Coraline

Abenteuer/Family, USA 2009
Unheimliches Märchen von Henry Selick

Unheimliches Märchen von Henry Selick

Dank neuer Digital-Technik erlebt das 3D-Kino eine Renaissance. Im Frühjahr eröffnete sogar das Festival in Cannes mit einem 3D-Streifen ("Up"). Nun bringt Regisseur Henry Selick, bekannt durch das Meisterwerk "Nightmare Before Christmas", die Abenteuer von Coraline ins Kino. Eine Premiere, handelt es sich doch bei "Coraline" um den ersten im Stop-Motion-Verfahren animierten Spielfilm in 3D.

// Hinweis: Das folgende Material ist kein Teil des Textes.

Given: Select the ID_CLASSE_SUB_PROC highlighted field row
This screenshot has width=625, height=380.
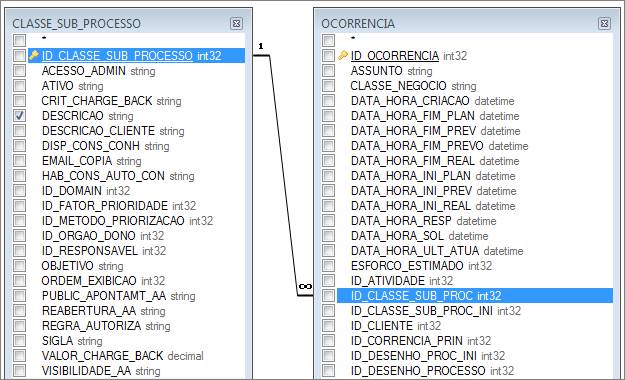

Gerade ist Coraline von Michigan nach Oregon gezogen. Die Elfjährige vermisst nicht nur ihre Freunde, sondern fühlt sich auch von den Eltern vernachlässigt. Kein Wunder, dass sich das Mädchen mit den blauen Haaren und der entzückend schrägen Nase ein besseres Leben herbeisehnt. Als sie eines Tages eine Geheimtüre entdeckt, beginnt eine abenteuerliche Geschichte. In einer Parallelwelt kümmern sich die Eltern liebevoll um das Kind, merkwürdig nur, dass sie statt Augen Knöpfe haben. Auch der Nachbarsjunge ist anders als im richtigen Leben ein netter Kerl, bis diese Traumwelt zum Alptraum wird: Ihre andere Mutter (gesprochen im Original von "Desperate Housewife" Teri Hatcher) will ihr ebenfalls Knopfaugen machen, sie entpuppt sich als böse Hexe, die es nicht nur auf sie, sondern auch auf ihre Eltern aus der realen Welt abgesehen hat.

Regisseur Selick kredenzt eine visuell faszinierende, teils unheimliche Melange aus "Alice im Wunderland" und dem "Zauberer von Oz", die Erwachsenen und älteren Kindern Freude bereiten dürfte. "Coraline", dieses Wunderwerk in 3D, basiert auf Neil Gaimans gleichnamigen Kinderbuch. Der Film entführt in eine wunderbare und gruselige Sphäre voller skurriler Geschöpfe und ist von einer stimmigen Sound-Kulisse untermalt, für die Bruno Coulais (2005 César für die Musik zu "Die Kinder des Monsieur Mathieu") verantwortlich zeigt.